PERSONAL HEALTH : Think of Sleep As Homework
So that high-schooler of yours has to be blasted out of bed, doesn’t seem awake even when up and sleepwalks out the door? It’s not just a symptom of back-to-school season.
“It’s worse than that,” says Richard P. Allen, co-director of the Johns Hopkins Sleep Disorders Clinic. “Many never get over it.”
Between December and March, Allen conducted four surveys involving more than 300 students at five Baltimore-area high schools to study sleep patterns and their impact on academic performance.
“Our research showed a correlation between less sleep in the school week and poorer grades,” he says.

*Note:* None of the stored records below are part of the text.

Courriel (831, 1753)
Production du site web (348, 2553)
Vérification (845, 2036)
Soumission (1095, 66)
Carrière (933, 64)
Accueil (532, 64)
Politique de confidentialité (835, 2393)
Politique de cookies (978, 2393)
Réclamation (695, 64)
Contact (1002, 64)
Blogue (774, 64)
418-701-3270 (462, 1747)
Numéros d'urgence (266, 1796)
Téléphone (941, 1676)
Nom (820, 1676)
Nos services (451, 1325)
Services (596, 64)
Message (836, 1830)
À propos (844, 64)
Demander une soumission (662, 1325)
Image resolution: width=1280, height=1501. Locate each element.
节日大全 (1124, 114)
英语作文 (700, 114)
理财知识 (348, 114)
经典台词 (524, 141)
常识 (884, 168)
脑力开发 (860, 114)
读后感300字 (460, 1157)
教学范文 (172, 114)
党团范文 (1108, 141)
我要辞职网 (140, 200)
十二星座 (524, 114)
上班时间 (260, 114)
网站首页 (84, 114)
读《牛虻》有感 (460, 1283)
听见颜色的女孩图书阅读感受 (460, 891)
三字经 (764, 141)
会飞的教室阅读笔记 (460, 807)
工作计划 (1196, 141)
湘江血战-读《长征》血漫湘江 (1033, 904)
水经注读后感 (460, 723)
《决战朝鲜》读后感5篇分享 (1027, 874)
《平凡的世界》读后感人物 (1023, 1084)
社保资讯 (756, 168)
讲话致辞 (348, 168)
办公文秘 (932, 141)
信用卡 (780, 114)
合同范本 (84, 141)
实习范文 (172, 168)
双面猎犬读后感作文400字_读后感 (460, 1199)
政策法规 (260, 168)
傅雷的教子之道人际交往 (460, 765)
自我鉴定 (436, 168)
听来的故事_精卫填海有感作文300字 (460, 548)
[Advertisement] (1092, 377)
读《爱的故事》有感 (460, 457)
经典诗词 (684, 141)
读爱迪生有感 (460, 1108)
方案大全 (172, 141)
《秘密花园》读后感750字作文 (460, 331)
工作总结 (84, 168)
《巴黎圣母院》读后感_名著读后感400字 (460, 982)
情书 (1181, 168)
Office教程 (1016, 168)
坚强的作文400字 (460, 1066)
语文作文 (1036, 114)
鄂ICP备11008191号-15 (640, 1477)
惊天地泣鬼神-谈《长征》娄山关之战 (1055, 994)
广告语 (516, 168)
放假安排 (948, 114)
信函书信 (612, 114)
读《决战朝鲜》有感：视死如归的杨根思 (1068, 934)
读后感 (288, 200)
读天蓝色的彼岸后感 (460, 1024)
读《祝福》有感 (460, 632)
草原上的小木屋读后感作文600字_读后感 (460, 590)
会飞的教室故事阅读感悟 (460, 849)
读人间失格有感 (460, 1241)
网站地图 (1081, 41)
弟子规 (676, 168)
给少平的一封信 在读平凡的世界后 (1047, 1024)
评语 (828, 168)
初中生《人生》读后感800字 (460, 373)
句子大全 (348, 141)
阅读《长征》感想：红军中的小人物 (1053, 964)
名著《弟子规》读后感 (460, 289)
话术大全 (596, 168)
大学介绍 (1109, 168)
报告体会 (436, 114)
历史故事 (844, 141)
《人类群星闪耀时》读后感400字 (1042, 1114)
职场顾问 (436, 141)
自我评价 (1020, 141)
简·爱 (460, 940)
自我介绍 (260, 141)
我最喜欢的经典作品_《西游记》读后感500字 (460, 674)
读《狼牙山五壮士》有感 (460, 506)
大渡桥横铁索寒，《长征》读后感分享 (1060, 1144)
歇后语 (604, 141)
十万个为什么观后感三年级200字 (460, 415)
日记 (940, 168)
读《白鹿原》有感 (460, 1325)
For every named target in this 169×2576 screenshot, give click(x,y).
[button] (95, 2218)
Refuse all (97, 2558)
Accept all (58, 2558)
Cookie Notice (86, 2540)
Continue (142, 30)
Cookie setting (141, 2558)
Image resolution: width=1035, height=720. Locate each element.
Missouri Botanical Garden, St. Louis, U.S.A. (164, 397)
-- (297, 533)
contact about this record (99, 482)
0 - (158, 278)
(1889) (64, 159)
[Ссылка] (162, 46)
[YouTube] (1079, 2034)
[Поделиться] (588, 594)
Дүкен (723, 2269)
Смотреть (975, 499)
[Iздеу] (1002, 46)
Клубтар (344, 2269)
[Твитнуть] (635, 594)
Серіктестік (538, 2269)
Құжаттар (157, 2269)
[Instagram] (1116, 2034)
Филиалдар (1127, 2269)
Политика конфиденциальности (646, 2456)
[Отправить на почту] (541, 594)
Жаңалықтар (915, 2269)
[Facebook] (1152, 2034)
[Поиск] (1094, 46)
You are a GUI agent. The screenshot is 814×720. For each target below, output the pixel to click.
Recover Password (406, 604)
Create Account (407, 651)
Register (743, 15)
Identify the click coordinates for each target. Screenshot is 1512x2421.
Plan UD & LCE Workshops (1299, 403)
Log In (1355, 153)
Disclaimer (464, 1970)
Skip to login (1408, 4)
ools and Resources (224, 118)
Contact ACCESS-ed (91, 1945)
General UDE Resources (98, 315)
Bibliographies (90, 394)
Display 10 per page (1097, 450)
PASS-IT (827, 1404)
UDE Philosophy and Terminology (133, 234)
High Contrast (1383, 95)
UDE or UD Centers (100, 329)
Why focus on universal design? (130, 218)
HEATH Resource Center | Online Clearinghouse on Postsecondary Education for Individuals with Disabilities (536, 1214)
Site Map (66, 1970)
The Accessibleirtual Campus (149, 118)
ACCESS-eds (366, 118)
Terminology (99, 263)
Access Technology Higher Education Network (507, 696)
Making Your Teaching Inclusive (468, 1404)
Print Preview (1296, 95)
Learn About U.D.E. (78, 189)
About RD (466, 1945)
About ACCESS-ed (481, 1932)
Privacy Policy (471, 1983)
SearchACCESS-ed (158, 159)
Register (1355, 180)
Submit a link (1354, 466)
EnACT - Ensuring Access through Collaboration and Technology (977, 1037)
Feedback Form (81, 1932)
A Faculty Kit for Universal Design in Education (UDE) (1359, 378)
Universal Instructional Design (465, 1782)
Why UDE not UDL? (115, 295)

“The average night’s sleep on weekdays was seven hours and on the weekends nine hours,” the clinical psychologist says. “Seven hours is much too little sleep for this age. Adolescents need nine to 9 1/2 hours a night.”
Less than that amounts to sleep deprivation, “not a trivial thing.”
But say your sleepwalkers make it to school. What then?
“They could be sleepy until 10 or 11 in the morning,” Allen says. “That means the first two or three periods. They’re not waking up fully until about time for lunch.”
So what’s a parent to do?
“On weekends, get the kids to bed as early as possible, no later than 1 a.m., to help in adjusting to the school week,” Allen says. “That’s not too much to ask.”